** Opening Dataset excerpts block **
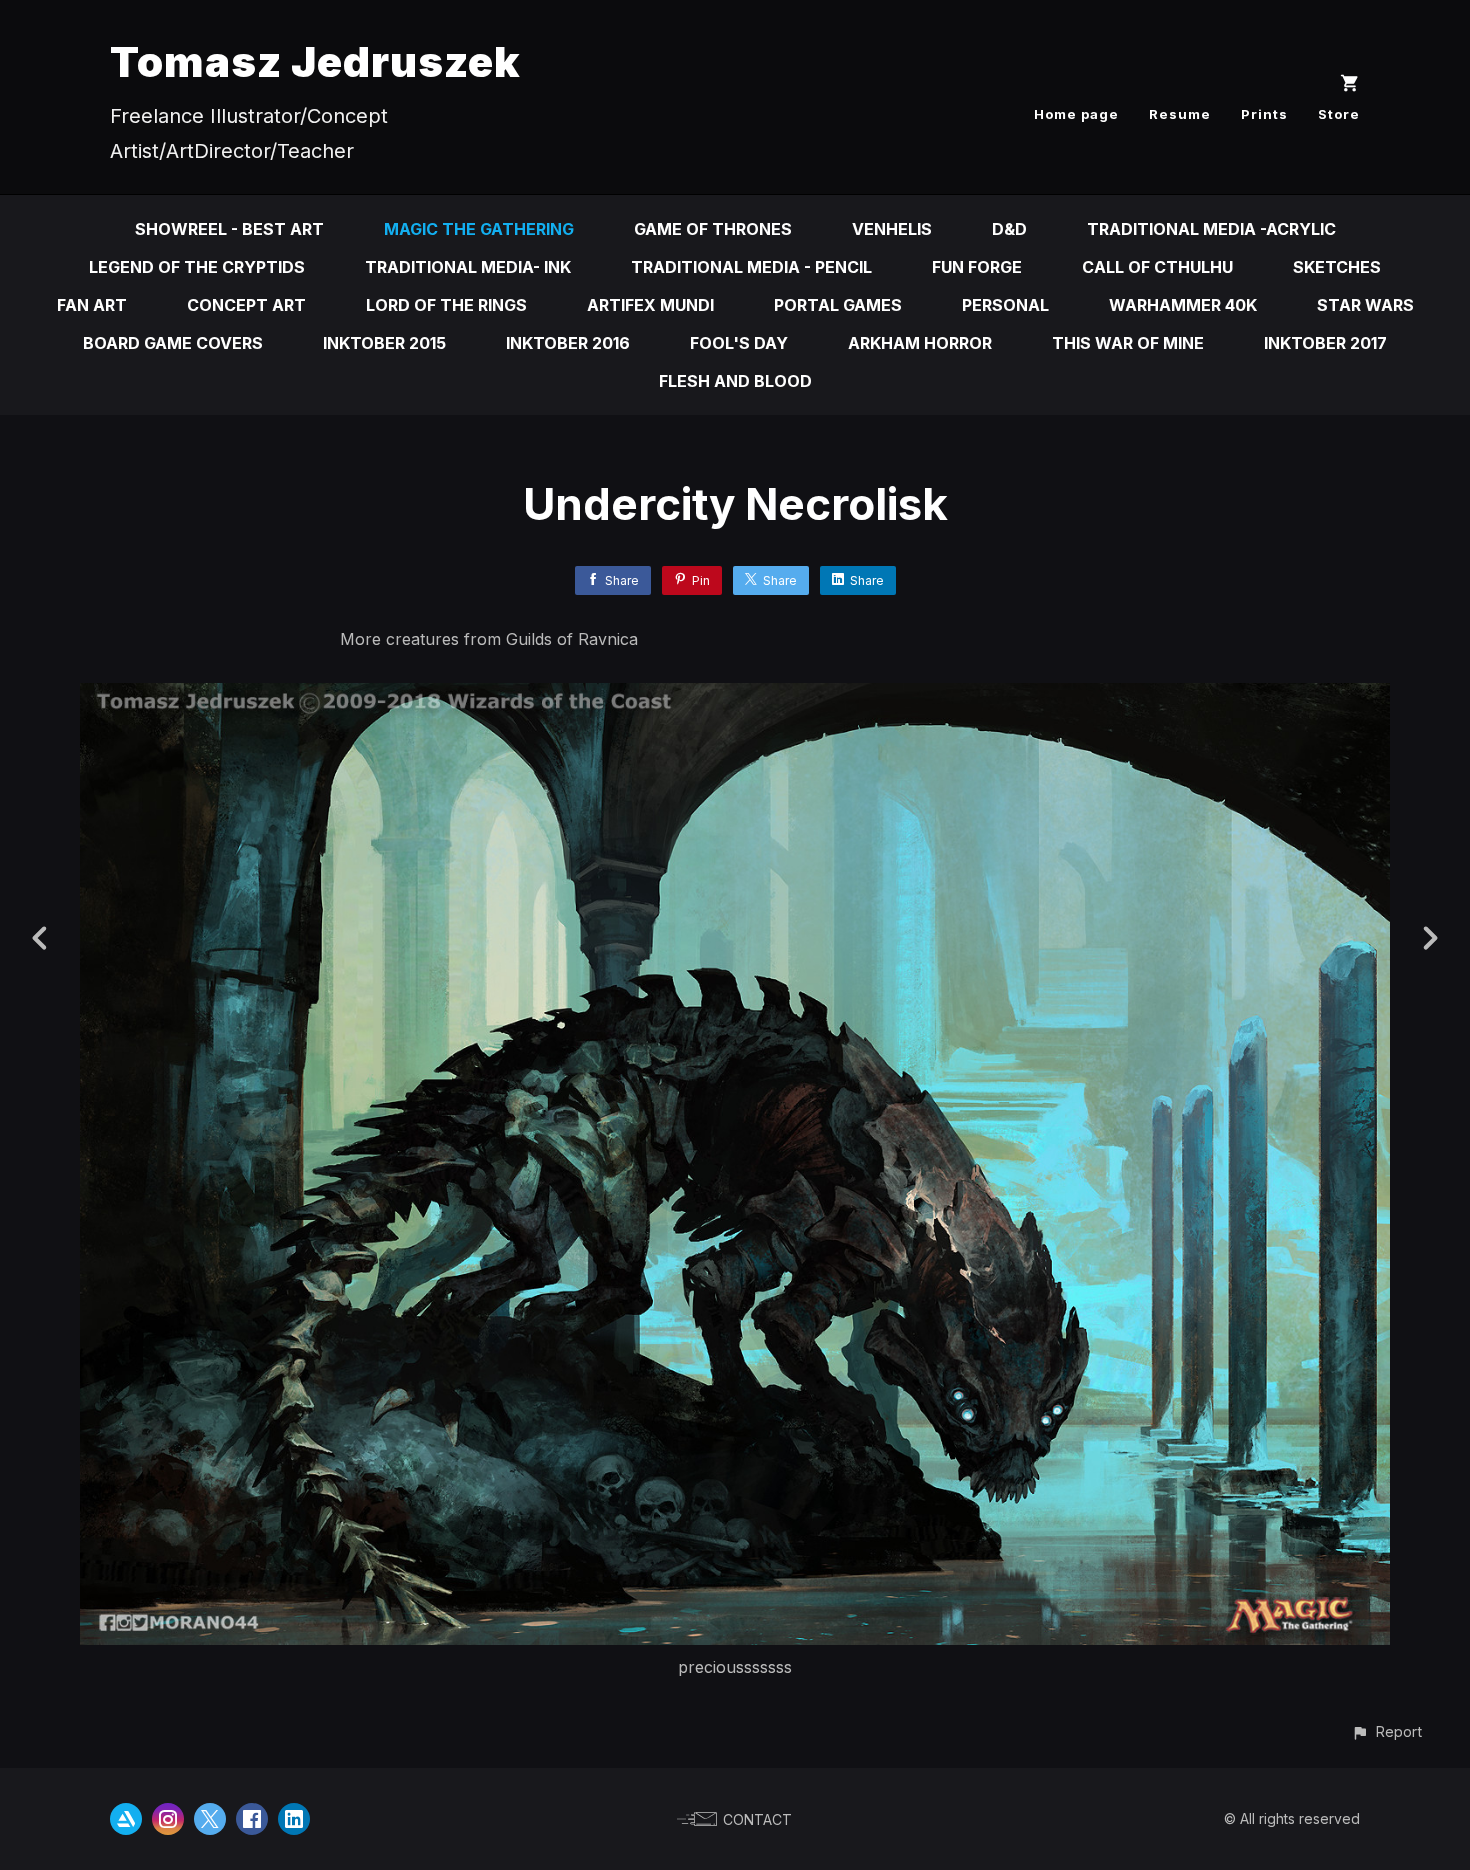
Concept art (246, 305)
** Closing Dataset excerpts block **
** Opening Dataset excerpts block **
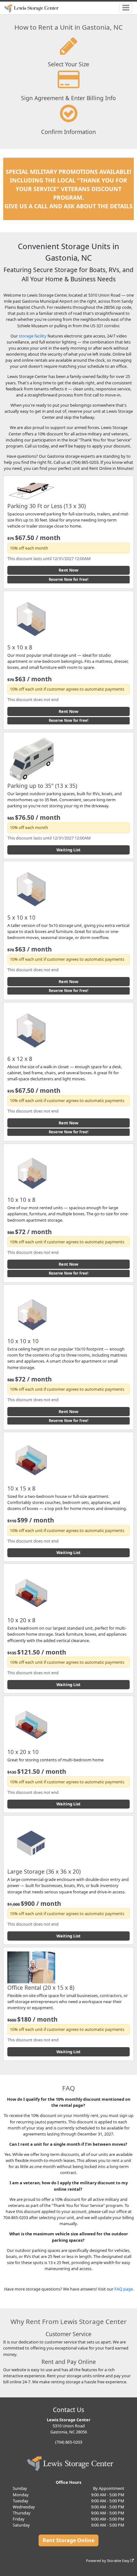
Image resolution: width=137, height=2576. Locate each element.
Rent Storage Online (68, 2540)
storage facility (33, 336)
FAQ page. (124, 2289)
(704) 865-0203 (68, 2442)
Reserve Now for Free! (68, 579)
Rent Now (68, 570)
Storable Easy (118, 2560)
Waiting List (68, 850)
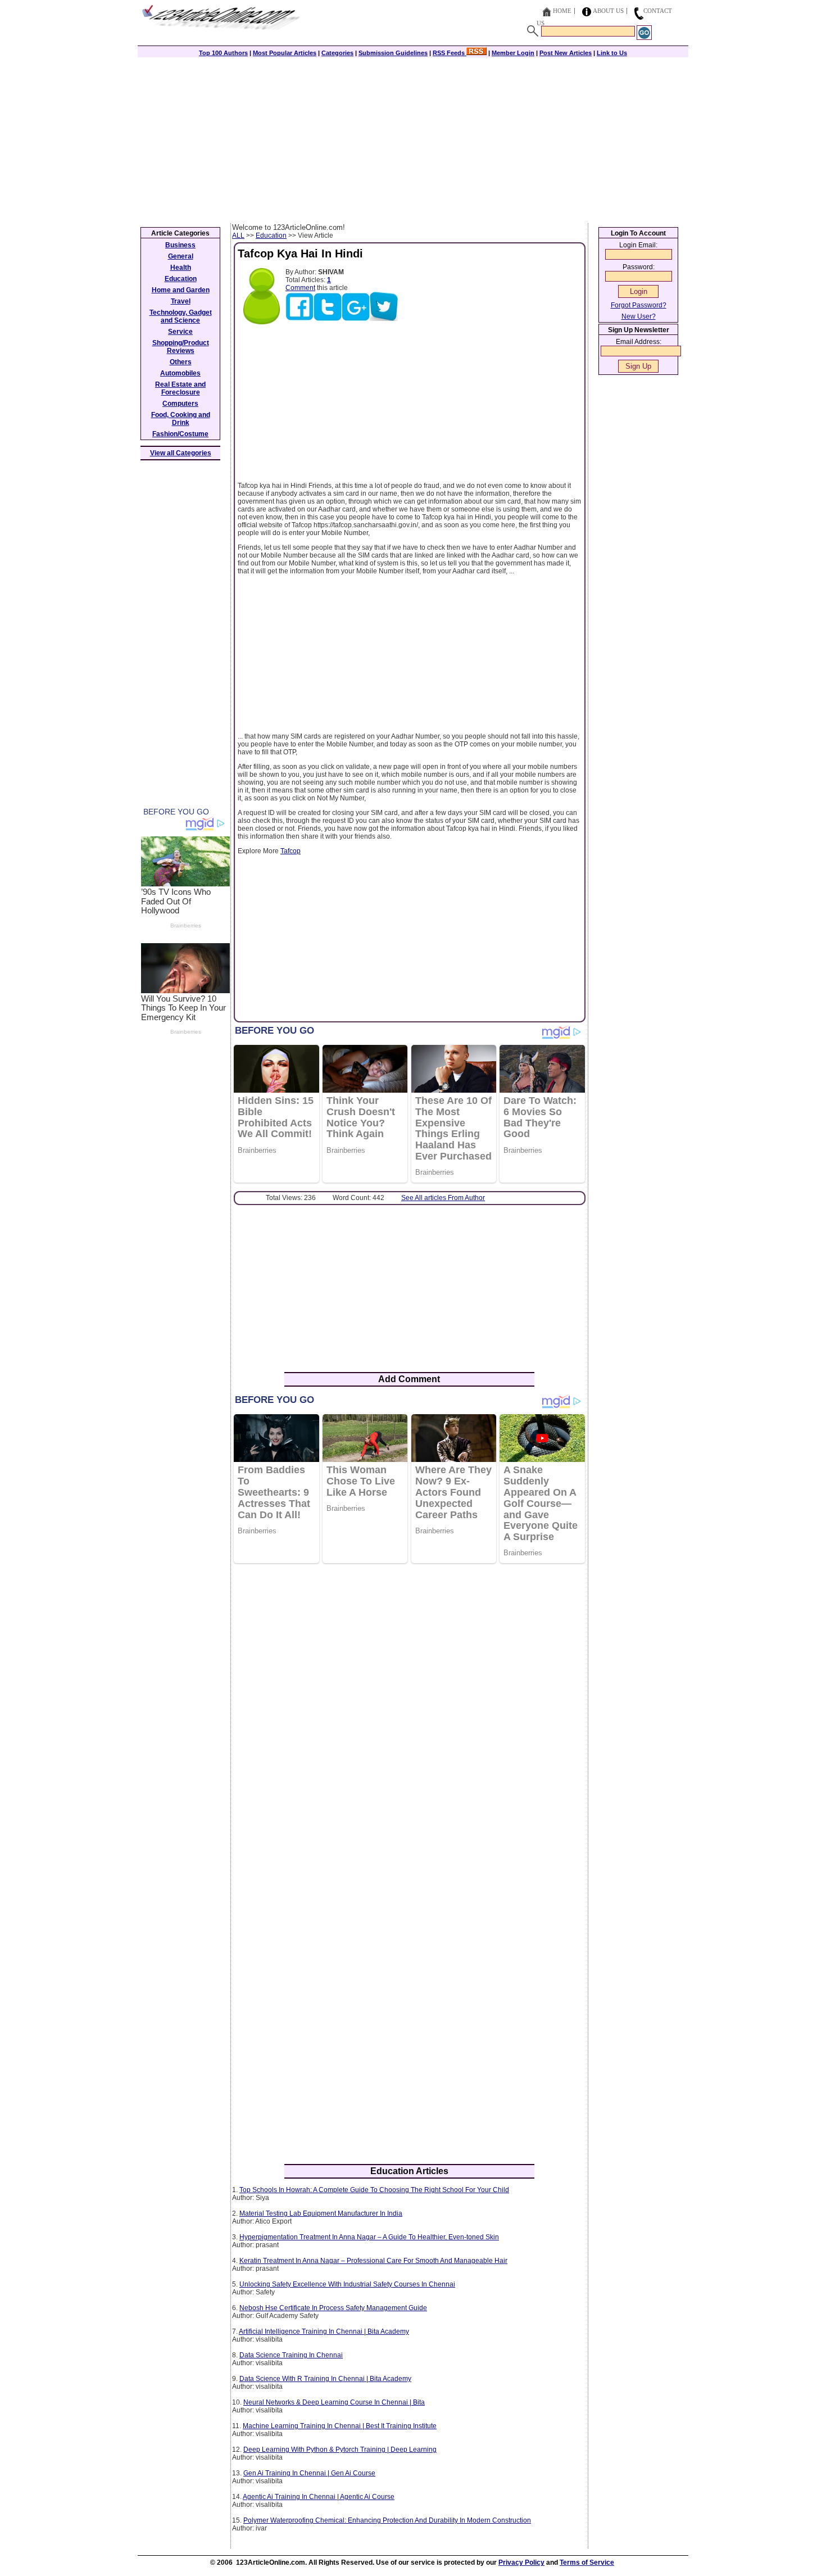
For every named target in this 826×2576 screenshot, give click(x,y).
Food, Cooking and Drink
** Closing Dataset excerpts block **
◆ Task item
Find the line with "Storable Easy (118, 2560)" and the line with "Food, Cooking and Drink" in the records above. Copy both and all lines between them exactly, without pictures.

◆ Task result
Storable Easy (118, 2560)
Waiting List (68, 850)
For every named target in this 826×2576 screenshot, give click(x,y).
Food, Cooking and Drink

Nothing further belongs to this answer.